> _Texto selecionado_:
═══
Baltazar Garzón e os crimes contra a humanidade.

terça-feira, 27 de abril de 2010


Num Mundo onde as relações internacionais se basearam sempre nos interesses obscuros dos Estados e onde a hipocrisia imperou e impera, o julgamento internacional de indivíduos por crimes de guerra e crimes contra a humanidade constituiu sempre uma excepção.
A vontade de a comunidade internacional submeter a julgamento os crimes mais graves cometidos durante conflitos armados internacionais começou a afirmar-se no decurso da I Guerra Mundial.
Mas foi necessário esperar pelo fim da II Guerra Mundial para que criminosos de guerra fossem efectivamente julgados e punidos no Tribunal Militar Internacional de Nuremberga ou nos tribunais alemães, ao abrigo da Lei do Conselho de Controlo nº 10.
Tratou-se, aí, de julgamentos de vencidos pelos vencedores.
═══
> _Linhas em bruto_:
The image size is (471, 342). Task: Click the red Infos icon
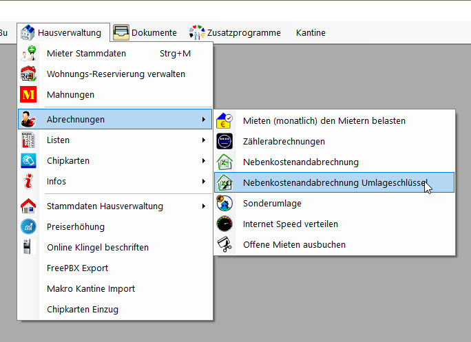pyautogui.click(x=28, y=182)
═══
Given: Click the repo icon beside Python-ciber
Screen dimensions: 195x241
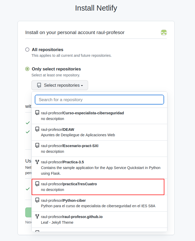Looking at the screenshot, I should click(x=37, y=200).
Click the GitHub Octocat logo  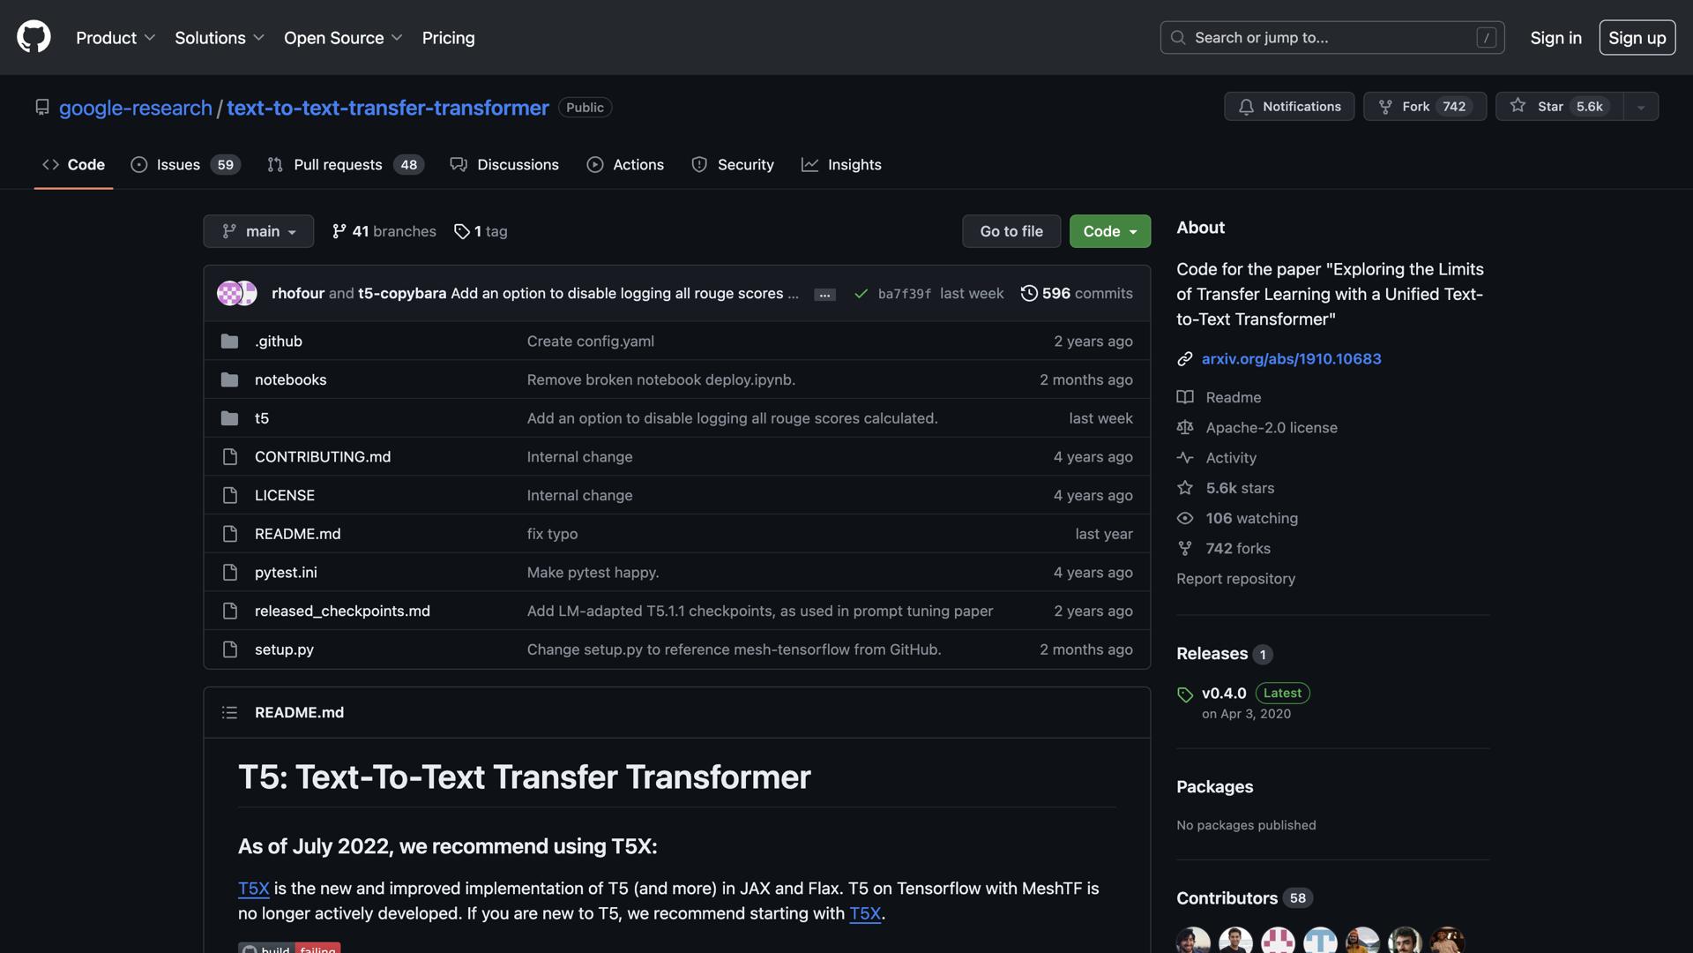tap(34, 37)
═══
> _Objetivo do exercício_:
Transcreva fielmente o trecho do texto sobre Baltazar Garzón e os crimes contra a humanidade que vai de "Num Mundo onde" a "sempre uma excepção.".

> _Problema resolvido_:
Num Mundo onde as relações internacionais se basearam sempre nos interesses obscuros dos Estados e onde a hipocrisia imperou e impera, o julgamento internacional de indivíduos por crimes de guerra e crimes contra a humanidade constituiu sempre uma excepção.